Do pomyłki doszło 30 maja w jednej chilijskiej prowincji - Santagio. Pracodawca, a dokładnie producent mięs Cial (Consorcio Industrial de Alimentos), wypłacił asystentowi biurowemu 286-krotność miesięcznego wynagrodzenia - podaje agencja IOL.
Więcej informacji znajdziesz na stronie głównej portalu Gazeta.pl.
Mężczyzna na stanowisku asystenta biurowego zarabia ok. 500 tys. pesos miesięcznie (nieco ponad 2,5 tys. zł). W maju przez przypadek szef wypłacił mu bardziej satysfakcjonującą kwotę - ponad 165 mln chilijskich pesos (ok. 817 tys. zł). Pracownik po tym, jak suma znalazła się na jego koncie, zgłosił błąd w firmie. Zapewnił, że następnego dnia uda się do banku i zwróci pieniądze.
Mężczyzna nie dotrzymał obietnicy. Zamiast tego wypłacił pieniądze i zniknął. Wszystkie próby nawiązania z nim kontaktu okazały się bezskuteczne.
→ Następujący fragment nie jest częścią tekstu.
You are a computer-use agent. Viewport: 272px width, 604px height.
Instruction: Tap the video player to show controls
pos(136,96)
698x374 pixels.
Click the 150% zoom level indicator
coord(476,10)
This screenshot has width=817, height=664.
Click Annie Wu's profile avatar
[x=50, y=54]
Co więcej, 2 czerwca wysłał wypowiedzenie. Firma Cial zawiadomiła policję o "kradzieży" i podjęła kroki prawne. Od sprawy minęło sześć miesięcy, a pracownik wciąż jest nieuchwytny. Funkcjonariusze nadal nie ustalili jego miejsca pobytu.
Zgodnie z ustawą o usługach płatniczych, bank ma obowiązek pomóc klientowi, który przelał pieniądze na zły rachunek. Odbiorca ma 30 dni, aby zwrócić kwotę. Jeśli zignoruje wezwanie, jego dane przestają być objęte tajemnicą, a poszkodowany może zgłosić "kradzież" na policję lub wszcząć postępowanie na drodze sądowej.